Petit texte :
"Le
berger qui ne fumait pas alla chercher un petit sac et déversa
sur la table un tas de glands. Il se mit à les examiner l’un
après l’autre avec beaucoup d’attention, séparant
les bons des mauvais. Je fumais ma pipe. Je me proposai pour l’aider.

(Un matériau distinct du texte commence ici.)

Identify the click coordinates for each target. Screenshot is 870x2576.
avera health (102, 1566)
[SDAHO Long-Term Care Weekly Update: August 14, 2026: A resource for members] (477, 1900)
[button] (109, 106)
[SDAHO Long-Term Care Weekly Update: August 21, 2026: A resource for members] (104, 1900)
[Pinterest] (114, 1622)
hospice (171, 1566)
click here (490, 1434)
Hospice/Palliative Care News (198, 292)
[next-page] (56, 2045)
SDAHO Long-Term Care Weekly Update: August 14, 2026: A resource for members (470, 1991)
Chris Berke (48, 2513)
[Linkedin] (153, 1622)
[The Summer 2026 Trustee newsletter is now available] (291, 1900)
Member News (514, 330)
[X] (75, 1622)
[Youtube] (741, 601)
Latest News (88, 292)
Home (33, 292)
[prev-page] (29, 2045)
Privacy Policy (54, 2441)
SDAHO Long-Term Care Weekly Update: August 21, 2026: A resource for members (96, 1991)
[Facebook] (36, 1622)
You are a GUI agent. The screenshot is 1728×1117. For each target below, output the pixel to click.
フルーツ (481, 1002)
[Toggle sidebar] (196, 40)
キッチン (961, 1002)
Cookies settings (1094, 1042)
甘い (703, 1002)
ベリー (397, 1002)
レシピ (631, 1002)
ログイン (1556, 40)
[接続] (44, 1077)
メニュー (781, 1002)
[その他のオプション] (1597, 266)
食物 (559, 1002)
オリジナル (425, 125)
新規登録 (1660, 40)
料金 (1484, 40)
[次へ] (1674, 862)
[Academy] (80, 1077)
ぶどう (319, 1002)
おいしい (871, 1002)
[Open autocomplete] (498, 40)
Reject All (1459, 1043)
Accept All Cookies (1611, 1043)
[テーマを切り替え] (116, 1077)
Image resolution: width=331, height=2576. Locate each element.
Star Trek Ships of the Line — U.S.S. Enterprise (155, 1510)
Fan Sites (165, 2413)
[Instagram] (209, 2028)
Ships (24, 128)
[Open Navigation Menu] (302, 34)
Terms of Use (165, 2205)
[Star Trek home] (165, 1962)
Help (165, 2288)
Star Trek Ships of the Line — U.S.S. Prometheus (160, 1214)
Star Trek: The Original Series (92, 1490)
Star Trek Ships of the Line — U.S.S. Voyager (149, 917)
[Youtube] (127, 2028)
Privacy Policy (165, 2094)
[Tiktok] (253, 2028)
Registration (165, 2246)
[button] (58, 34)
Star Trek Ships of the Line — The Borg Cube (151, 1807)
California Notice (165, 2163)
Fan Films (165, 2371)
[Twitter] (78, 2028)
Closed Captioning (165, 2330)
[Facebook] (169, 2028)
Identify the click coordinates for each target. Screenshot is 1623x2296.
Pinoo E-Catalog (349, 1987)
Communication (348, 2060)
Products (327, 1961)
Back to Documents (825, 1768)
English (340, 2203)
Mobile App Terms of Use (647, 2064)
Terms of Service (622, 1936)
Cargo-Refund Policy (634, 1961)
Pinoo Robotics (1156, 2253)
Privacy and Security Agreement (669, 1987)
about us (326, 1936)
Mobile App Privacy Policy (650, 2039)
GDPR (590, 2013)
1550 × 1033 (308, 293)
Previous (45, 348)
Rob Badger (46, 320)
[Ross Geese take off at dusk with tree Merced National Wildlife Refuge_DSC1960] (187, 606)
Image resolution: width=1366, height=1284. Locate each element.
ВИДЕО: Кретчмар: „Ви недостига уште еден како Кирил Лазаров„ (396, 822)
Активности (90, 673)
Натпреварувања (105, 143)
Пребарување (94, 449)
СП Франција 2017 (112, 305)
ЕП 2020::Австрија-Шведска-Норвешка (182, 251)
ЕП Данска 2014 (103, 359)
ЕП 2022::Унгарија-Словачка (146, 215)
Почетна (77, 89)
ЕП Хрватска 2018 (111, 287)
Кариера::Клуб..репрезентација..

Il me dit que c’était son affaire. En effet : voyant le
soin qu’il mettait à ce travail, je n’insistai pas.
Ce fut toute notre conversation. Quand il eut du côté des
bons un tas de glands assez gros, il les compta par paquets de dix.
Ce faisant, il éliminait encore les petits fruits ou ceux qui
étaient légèrement fendillés, car il les
examinait de fort près. Quand il eut ainsi devant lui cent glands
parfaits, il s’arrêta et nous allâmes nous coucher.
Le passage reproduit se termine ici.